The United States’ Commerce Department has added China’s Semiconductor Manufacturing International Corporation or SMIC into its Entity List restricting it from using American technology.
The Trump administration even in its final weeks has enforced further restrictions against Chinese tech firms like SMIC, China’s top semiconductor manufacturer, and drone maker DJI among the 77 companies recently added to the Entity List for what the US government identifies as actions deemed contrary to the national security or foreign policy interest.
The Bureau of Industry and Security in the Department of Commerce on Friday (December 18) added SMIC to the Entity List which previously included other top Chinese tech firms like Huawei and Tencent as a means to protect U.S. national security.
The Department of Commerce action stems from China’s military-civil fusion (MCF) doctrine and evidence of activities between SMIC and entities of concern in the Chinese military-industrial complex.
“We will not allow advanced U.S. technology to help build the military of an increasingly belligerent adversary. Between SMIC’s relationships of concern with the military industrial complex, China’s aggressive application of military civil fusion mandates and state-directed subsidies, SMIC perfectly illustrates the risks of China’s leverage of U.S. technology to support its military modernization,” Commerce Secretary Wilbur Ross said in a statement.
“Entity List restrictions are a necessary measure to ensure that China, through its national champion SMIC, is not able to leverage U.S. technologies to enable indigenous advanced technology levels to support its destabilizing military activities,” added Ross.
The Entity List designation limits SMIC’s ability to acquire certain U.S. technology by requiring U.S. exporters to apply for a license to sell to the company. Items uniquely required to produce semiconductors at advanced technology nodes—10 nanometers or below—will be subject to a presumption of denial to prevent such key enabling technology from supporting China’s military-civil fusion efforts.
BIS also added more than sixty other entities to the Entity List for actions deemed contrary to the national security or foreign policy interest of the United States.

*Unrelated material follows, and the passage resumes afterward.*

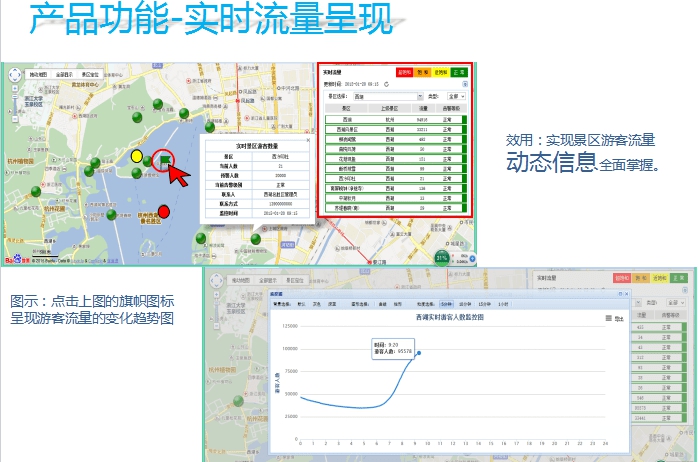Click the 流量 column header in the flow table

(x=423, y=108)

These include entities in China that enable human rights abuses, entities that supported the militarization and unlawful maritime claims in the South China Sea, entities that acquired U.S.-origin items in support of the People’s Liberation Army’s programs, and entities and persons that engaged in the theft of U.S. trade secrets.

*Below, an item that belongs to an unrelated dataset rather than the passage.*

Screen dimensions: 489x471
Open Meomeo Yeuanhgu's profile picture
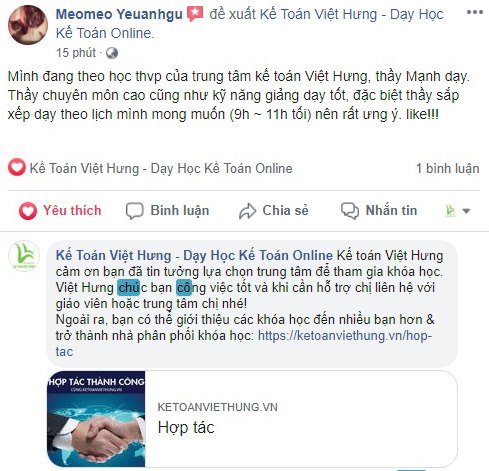click(x=28, y=25)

The Entity List is a tool utilized by BIS to restrict the export, re-export, and transfer (in-country) of items subject to the Export Administration Regulations (EAR) to persons (i.e., individuals, organizations, and companies) reasonably believed to be involved or to pose a significant risk of becoming involved, in activities contrary to the national security or foreign policy interests of the United States. Additional license requirements apply to exports, re-exports, and transfers (in-country) of items subject to the EAR to listed entities, and the availability of most license exceptions is limited.
As a result of this recent US government restriction, stock index company MSCI said it will remove SMIC from its indexes starting January 5, 2021.
MSCI said their recent action against China’s top chipmaker was made after the issuance of a U.S. executive order that bans American companies and individuals from owning shares of Chinese companies that Washington deems as supportive of China’s military.
Aside from the continuing pressure from Washington, several media outlets have been reported that its co-CEO Liang Mong Song is planning to resign from his position following an alleged appointment of a top executive without his approval.
In a disclosure at the Shanghai Stock Exchange, SMIC said on Wednesday disclosed that its board is aware that Liang Mong Song intends to resign from his co-chief executive role. As a result of the announcement, SMIC shares on Shanghai’s STAR Market fell by nearly 10 percent after trading opened on Wednesday. Trading was halted for the company’s shares in Hong Kong after the announcement.